Será que a empresa leiteira da Nova Zelândia não se interrogou porque é que o leite chinês era tão barato? Será que não se interrogou sobre o segredo do sucesso da Sanlu – o seu derivado para bebés, conhecido como o produto dos “pobres”, era um dos mais baratos? Será que não se lembrou do grande escândalo de 2004 na China, em que 13 crianças chinesas alimentadas com um falso derivado morreram de desnutrição? Será que alguma vez realizou algum teste próprio, mesmo que para proteger os seus próprios investimentos? Será que investiu 200 milhões de dólares na ampliação das instalações da empresa sem ter a mais leve ideia do que se estava a passar? Diluir leite com água acontece em todo o mundo, e aparentemente o uso da melamina era um segredo que todos sabiam em toda a província e, até certo ponto, noutros pontos da China e do Leste da Ásia. Será que não falou com ninguém da indústria nem lia os blogues chineses? Será que nem sequer tinha alguém que pelo menos olhasse para o leite? Ou será que pura e simplesmente não queria saber?
Depois de Setembro, a Fonterra reduziu a sua participação na Sanlu. A explicação pública foi de que a marca estava irrevogavelmente manchada. Um outro factor possível é o seguinte: se o escrutínio público significar que a Sanlu deixará de poder usar leite adulterado, deixará de ser tão lucrativa. Em 2007-08, teve lucros por cada quilo de leite vendido. Isso não acontecerá este ano.

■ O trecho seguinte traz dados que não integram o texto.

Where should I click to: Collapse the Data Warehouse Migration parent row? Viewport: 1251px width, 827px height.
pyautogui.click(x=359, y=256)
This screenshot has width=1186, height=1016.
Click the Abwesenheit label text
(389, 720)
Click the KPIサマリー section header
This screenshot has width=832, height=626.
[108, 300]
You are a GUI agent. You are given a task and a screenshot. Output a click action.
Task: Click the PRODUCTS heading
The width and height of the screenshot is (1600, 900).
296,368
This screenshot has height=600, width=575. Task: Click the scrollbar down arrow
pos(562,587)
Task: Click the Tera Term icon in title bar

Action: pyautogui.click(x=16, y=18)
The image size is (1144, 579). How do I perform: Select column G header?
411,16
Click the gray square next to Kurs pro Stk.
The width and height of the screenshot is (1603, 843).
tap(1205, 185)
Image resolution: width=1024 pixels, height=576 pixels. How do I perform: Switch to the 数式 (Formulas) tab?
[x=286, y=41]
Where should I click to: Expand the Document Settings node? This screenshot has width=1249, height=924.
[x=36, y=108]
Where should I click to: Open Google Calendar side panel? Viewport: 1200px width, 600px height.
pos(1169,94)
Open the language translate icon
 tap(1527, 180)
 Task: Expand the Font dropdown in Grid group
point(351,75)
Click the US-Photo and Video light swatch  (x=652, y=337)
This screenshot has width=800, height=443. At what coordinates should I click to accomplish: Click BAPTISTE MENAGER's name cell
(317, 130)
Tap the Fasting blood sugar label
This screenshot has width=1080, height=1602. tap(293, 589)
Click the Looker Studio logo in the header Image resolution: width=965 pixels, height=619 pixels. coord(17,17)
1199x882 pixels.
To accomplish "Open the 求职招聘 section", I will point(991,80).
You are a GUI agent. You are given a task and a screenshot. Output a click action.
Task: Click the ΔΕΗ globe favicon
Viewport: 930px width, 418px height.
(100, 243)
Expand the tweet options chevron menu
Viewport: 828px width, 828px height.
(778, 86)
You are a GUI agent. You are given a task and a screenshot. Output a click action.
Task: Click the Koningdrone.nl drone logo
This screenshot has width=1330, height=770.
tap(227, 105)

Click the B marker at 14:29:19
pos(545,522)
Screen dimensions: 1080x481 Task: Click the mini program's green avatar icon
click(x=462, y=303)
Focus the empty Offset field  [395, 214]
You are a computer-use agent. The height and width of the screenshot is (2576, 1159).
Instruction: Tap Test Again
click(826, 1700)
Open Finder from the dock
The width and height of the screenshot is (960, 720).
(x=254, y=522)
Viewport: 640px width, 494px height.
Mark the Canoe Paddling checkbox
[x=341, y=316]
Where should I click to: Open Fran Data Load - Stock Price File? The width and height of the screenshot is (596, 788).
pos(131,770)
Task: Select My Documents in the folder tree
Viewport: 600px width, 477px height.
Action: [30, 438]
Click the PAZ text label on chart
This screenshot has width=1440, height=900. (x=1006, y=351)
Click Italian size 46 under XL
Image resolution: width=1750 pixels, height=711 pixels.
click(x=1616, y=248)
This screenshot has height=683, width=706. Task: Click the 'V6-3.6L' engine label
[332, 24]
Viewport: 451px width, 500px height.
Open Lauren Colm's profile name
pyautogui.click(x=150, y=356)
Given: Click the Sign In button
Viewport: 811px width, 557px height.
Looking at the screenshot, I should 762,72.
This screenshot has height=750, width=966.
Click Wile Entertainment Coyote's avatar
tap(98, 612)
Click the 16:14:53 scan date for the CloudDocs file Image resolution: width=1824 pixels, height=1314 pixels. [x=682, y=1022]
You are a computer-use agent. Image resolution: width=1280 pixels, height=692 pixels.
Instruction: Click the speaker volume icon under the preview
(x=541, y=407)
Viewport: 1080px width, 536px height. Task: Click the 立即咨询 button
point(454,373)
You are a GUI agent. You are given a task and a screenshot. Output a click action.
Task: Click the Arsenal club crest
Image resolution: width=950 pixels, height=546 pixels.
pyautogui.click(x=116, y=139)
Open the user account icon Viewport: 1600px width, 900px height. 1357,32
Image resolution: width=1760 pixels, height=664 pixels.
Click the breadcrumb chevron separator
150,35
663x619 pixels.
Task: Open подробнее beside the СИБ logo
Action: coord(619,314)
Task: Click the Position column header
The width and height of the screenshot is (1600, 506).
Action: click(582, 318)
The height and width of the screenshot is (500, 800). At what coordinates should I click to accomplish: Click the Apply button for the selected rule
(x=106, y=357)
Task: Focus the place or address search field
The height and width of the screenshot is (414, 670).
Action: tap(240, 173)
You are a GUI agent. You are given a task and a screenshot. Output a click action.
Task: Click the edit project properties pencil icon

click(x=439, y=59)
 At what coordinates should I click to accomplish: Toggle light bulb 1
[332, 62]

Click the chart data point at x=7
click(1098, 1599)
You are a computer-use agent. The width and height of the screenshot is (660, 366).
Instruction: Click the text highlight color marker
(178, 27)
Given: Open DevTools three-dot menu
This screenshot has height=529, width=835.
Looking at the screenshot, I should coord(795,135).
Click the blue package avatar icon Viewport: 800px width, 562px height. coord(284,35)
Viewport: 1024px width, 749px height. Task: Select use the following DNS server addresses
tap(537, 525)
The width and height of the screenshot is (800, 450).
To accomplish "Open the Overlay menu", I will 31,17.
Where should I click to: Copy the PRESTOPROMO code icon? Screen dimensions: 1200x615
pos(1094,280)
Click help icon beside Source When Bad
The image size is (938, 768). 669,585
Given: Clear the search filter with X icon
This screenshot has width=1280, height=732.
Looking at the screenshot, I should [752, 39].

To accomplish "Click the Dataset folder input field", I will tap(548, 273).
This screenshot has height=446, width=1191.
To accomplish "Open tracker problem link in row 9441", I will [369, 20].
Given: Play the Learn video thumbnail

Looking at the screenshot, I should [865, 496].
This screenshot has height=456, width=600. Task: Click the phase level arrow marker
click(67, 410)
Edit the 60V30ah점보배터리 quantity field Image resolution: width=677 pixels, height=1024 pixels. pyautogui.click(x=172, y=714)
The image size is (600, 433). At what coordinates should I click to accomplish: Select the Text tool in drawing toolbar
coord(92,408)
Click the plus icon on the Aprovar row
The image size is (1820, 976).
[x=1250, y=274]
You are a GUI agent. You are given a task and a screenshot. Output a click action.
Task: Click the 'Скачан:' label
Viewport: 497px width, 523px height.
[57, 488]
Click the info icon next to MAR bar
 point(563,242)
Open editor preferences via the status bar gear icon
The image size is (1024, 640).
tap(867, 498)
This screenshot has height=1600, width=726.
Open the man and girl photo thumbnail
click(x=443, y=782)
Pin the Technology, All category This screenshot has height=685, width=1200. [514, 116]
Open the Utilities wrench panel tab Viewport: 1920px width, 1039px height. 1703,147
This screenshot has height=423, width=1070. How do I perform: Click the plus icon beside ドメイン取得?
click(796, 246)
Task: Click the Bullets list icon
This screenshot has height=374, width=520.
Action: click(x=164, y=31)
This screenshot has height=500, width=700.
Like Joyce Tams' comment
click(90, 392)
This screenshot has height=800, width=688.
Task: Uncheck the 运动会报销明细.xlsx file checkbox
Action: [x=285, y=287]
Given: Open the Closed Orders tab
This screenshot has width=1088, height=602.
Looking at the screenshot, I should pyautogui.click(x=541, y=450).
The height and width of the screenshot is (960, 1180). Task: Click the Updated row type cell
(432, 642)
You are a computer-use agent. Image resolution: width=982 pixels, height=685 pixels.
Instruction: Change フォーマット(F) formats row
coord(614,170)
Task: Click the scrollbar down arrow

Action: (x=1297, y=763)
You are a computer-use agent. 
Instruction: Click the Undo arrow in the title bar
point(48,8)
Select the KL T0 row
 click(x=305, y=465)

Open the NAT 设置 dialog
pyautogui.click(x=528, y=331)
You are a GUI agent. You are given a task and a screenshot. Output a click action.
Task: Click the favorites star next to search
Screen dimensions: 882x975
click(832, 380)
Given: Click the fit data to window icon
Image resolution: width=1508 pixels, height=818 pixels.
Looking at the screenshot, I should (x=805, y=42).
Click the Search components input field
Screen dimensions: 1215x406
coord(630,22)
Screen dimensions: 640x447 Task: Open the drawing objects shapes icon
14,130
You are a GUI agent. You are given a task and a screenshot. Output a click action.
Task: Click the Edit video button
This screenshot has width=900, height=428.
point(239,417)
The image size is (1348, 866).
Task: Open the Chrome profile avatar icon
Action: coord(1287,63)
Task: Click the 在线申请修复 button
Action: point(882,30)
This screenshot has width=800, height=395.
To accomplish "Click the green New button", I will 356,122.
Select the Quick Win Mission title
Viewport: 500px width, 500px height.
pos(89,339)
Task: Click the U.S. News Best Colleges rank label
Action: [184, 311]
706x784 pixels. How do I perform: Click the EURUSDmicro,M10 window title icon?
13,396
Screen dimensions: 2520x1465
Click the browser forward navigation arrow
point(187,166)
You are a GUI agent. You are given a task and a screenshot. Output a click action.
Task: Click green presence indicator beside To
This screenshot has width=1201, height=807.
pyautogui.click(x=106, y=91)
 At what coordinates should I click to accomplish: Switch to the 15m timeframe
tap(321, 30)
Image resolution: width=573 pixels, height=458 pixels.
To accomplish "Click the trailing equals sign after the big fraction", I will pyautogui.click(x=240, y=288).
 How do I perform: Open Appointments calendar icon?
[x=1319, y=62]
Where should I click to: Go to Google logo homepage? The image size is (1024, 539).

E que dizer do argumento de que tudo isto se deve ao facto de a China ainda estar nos primórdios do capitalismo, como o Ocidente antes de terem sido estabelecidas as inspecções governamentais e a regulação alimentar?
Considere-se o seguinte: a melamina é muito tóxica e provavelmente cancerígena (como não deve ser usada na alimentação, os seus efeitos nos seres humanos nunca foram suficientemente estudados). As quantidades permitidas em produtos alimentares na Europa e nos EUA são estritamente reguladas (embora as autoridades norte-americanas permitam quase 20% mais que as europeias). Para os bebés, o nível de tolerância é supostamente zero.
Ainda na sequência do escândalo na China, as autoridades de muitos países asiáticos começaram a testar todos os alimentos contendo produtos lácteos. Encontraram alguma melamina em quase todos, em níveis bastante elevados em alguns casos, incluindo nas grandes marcas globais. Alguns desses produtos foram produzidos com leite chinês, outros não. Um elemento a ter em conta é que a adição de melamina ao leite pode não estar limitada à China. Mas as marcas acusadas, em particular a Nestlé, propuseram outra desculpa: a de que a melamina chega aos produtos alimentares através do plástico em que são embalados. E porque é que isto não foi revelado antes e os seus potenciais perigos não foram avaliados e resolvidos?
Estas empresas não são pura e simplesmente corruptas. São empresas capitalistas normais – estas empresas leiteiras e alimentares criminosas não são assim tão diferentes das multinacionais tabaqueiras que têm envenenado de uma forma fatal tantos milhões de seres humanos ou de qualquer outro tipo de capitalistas que têm que se submeter à supremacia do mercado e aos ditames do lucro, se se quiserem manter em actividade.